Title:Early Renaissance
Code:ART 290 F
Credit:3
Contact Hours:45
Description:This course is for students who have a background in art history and are interested in an in-depth exploration of the artistic production of 15th century Italy with a special focus on Florence and its social, political and devotional context. This century underwent an extraordinary renewal in all fields of human knowledge, from literature and philosophy to the visual arts, the latter being an important way of investigating nature for the Renaissance mentality. Painters, sculptors, goldsmiths, and architects were greatly inspired by antiquity, they studied ancient written sources and were supported by the interpretations of contemporary humanists, who also contributed to establishing the civic pride that characterized the Italian Renaissance.

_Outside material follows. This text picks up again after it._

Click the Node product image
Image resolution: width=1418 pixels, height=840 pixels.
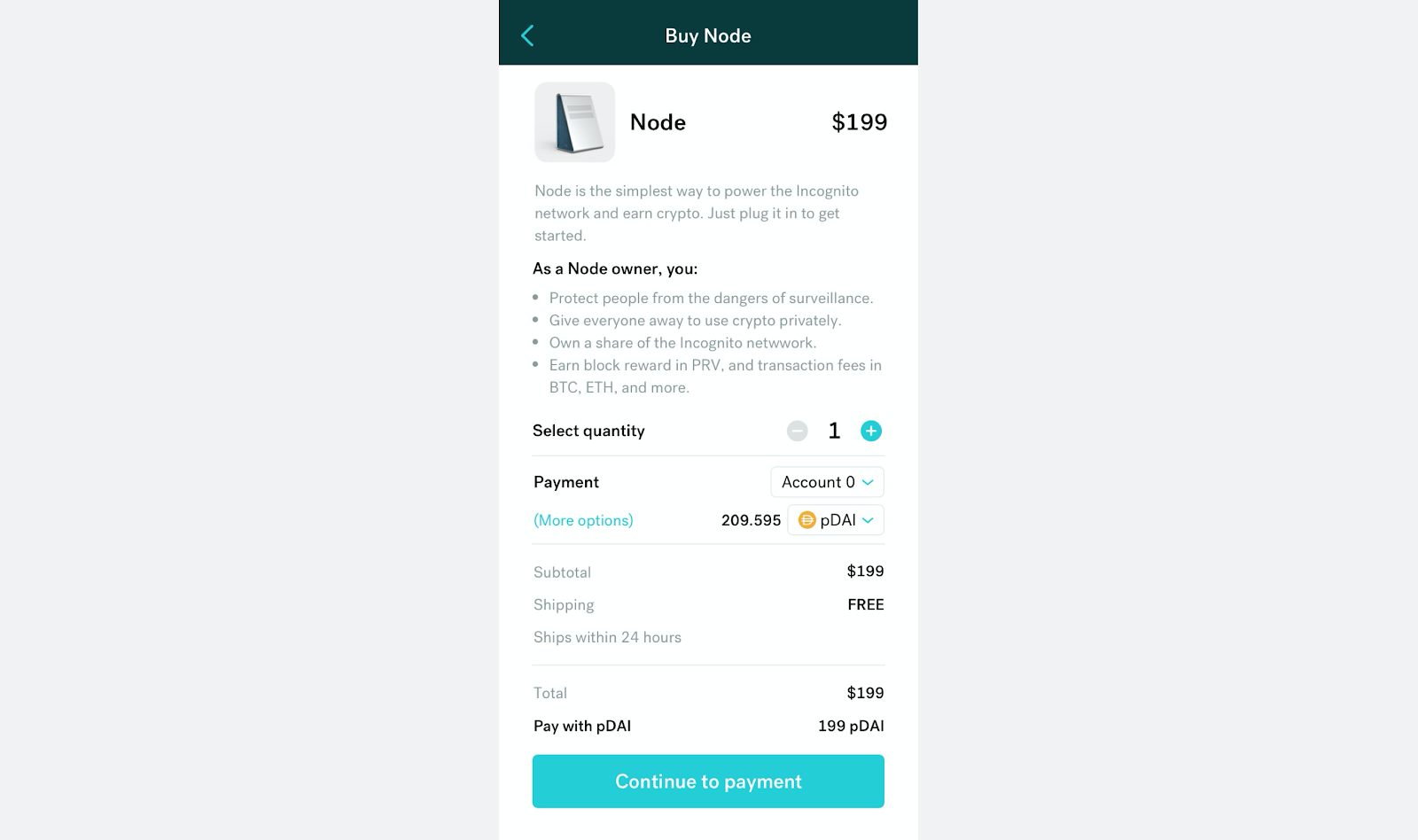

Ghiberti, Brunelleschi, Donatello, Masaccio and Botticelli as well as Mantegna and Piero della Francesca are the artists on whom emphasis is placed, although they are never examined in isolation since constant references are made to social and political conditions, patronage, the artists' personalities, their training, and the materials and techniques they used. The course starts with the contest for the Baptistery Doors (1401) which involved Ghiberti and Brunelleschi, two of the main artists of the time in Florence, and ends with the careers of Botticelli and Ghirlandaio. Great importance is given to iconography and to cultural developments that affected works of art (for example Christian and mythological interests, and humanistic and Neoplatonic philosophy), to the different styles and techniques used by the artists and to the relationship between works of art and patronage.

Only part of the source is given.